ASSIGNED TASK:
The reply should consist solely of the lines from the one that holds "Switch to the General tab" through the last line of the material, reproduced exactly; no pictures belong in it.

****************

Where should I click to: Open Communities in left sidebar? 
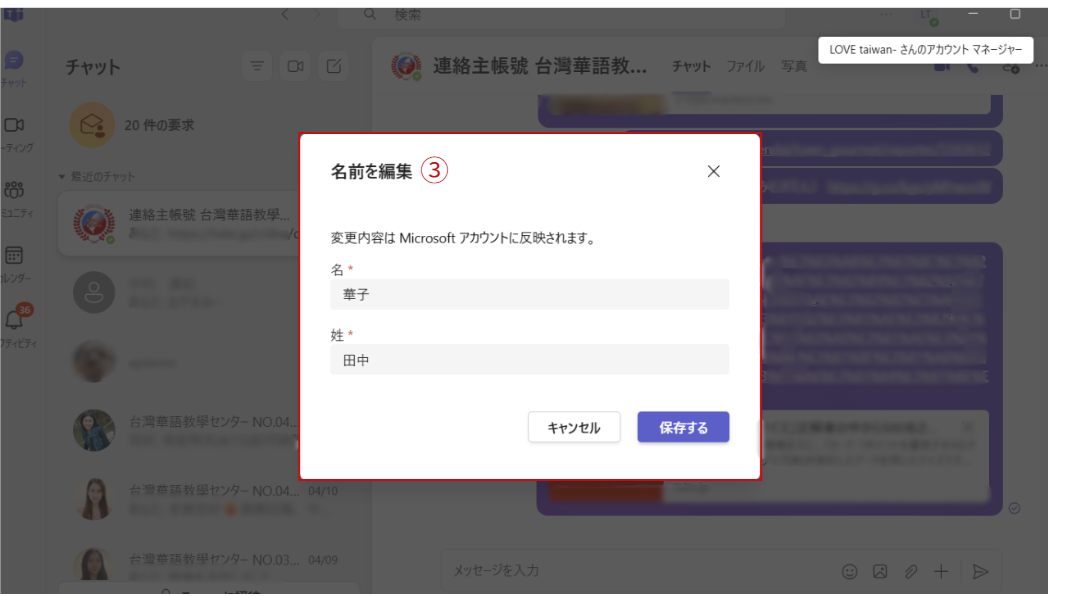[15, 190]
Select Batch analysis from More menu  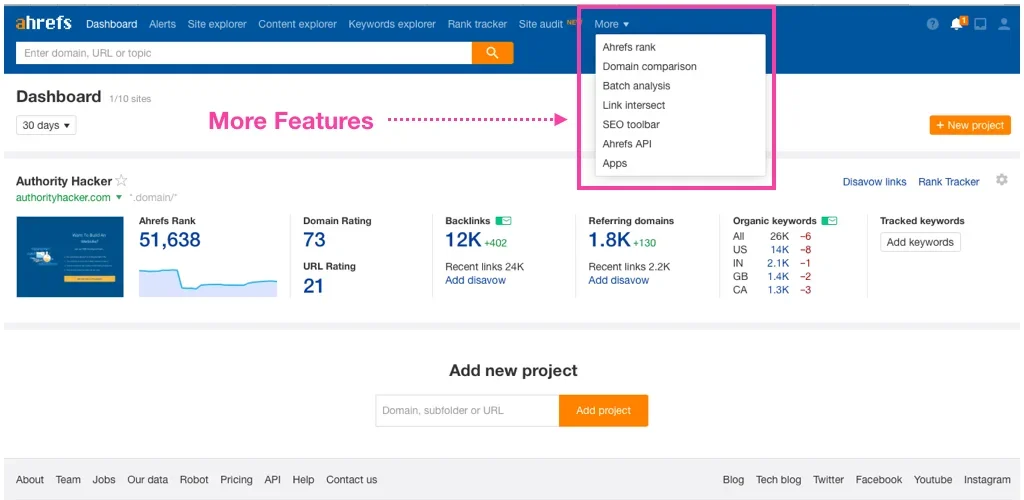(636, 86)
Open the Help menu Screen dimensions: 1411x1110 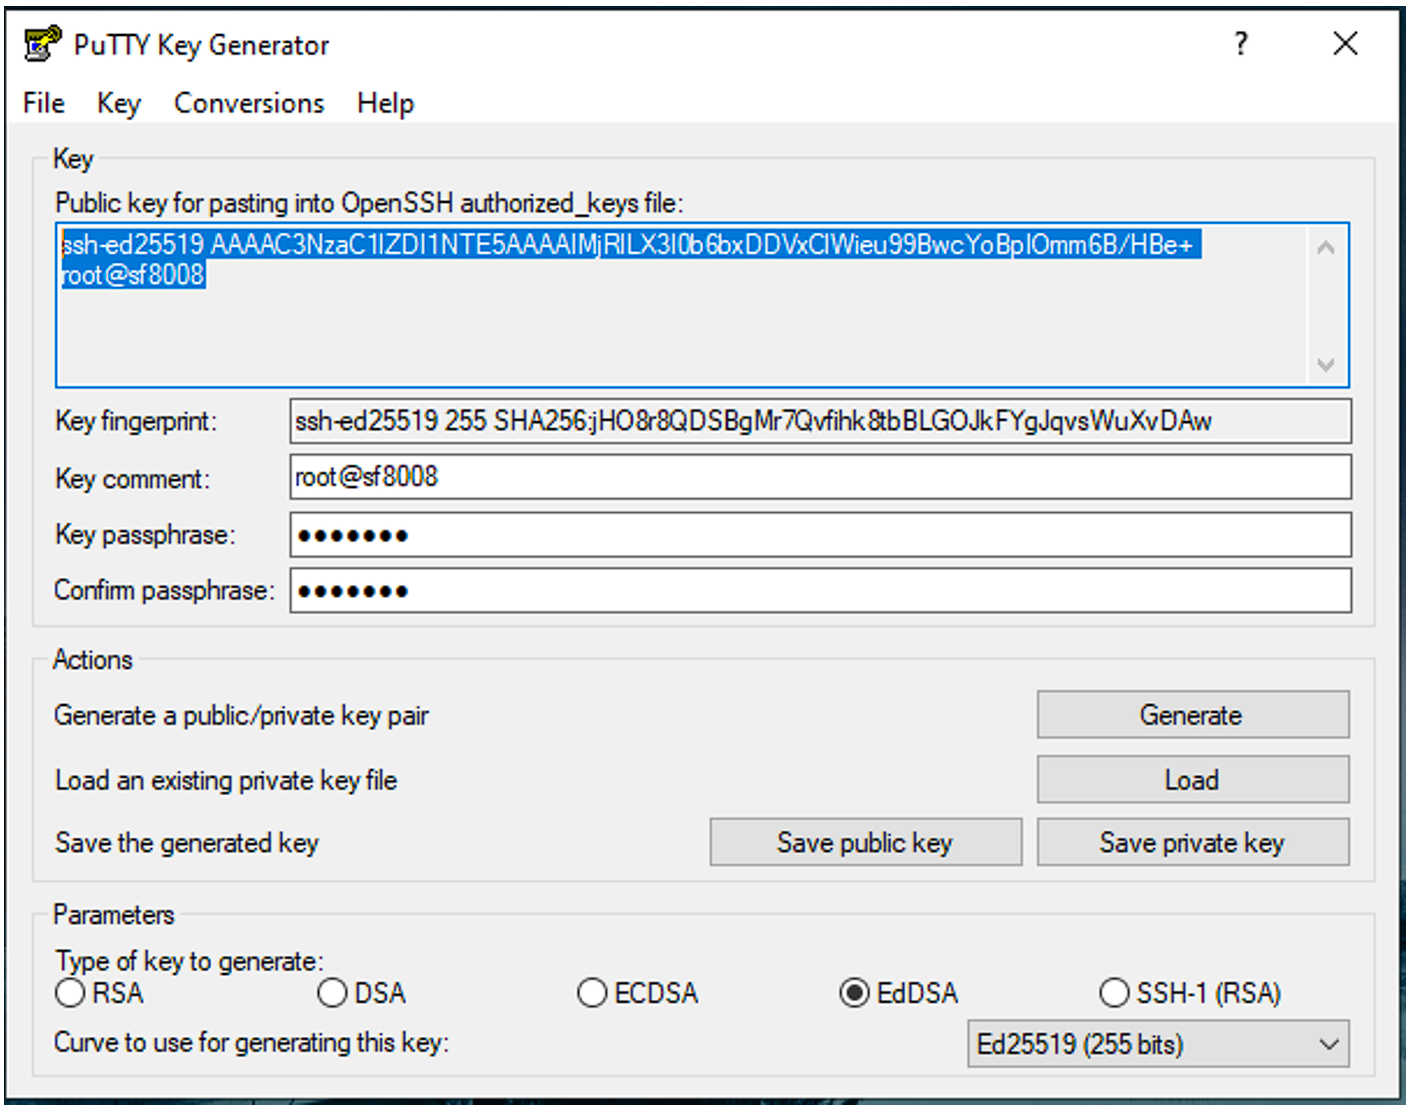385,103
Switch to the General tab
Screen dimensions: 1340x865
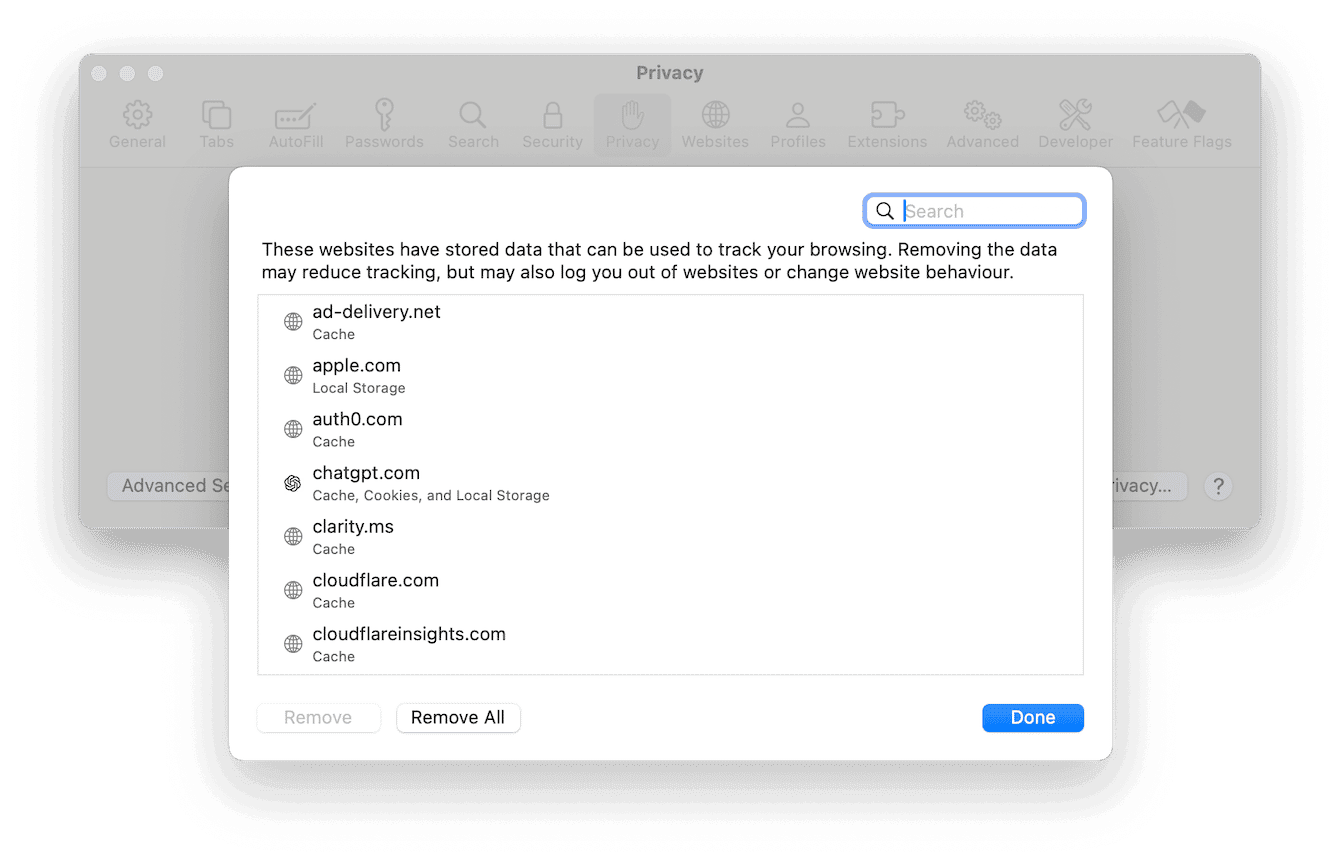point(137,124)
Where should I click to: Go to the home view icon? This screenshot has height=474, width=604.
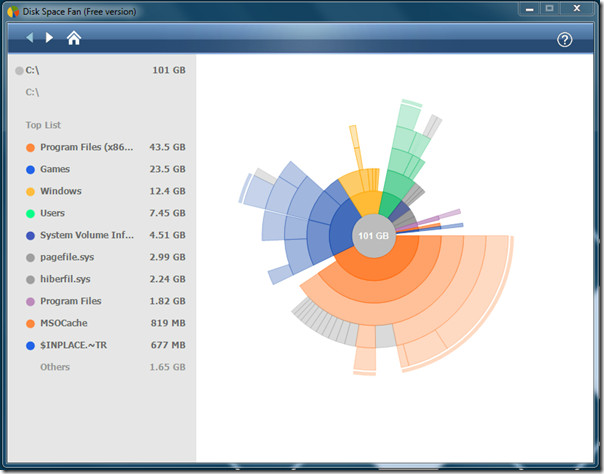[74, 38]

****************

ANSWER TO THIS TASK:
Switch to the General tab
Screen dimensions: 1340x865
point(137,124)
Where should I click to: Go to the home view icon? This screenshot has height=474, width=604.
[74, 38]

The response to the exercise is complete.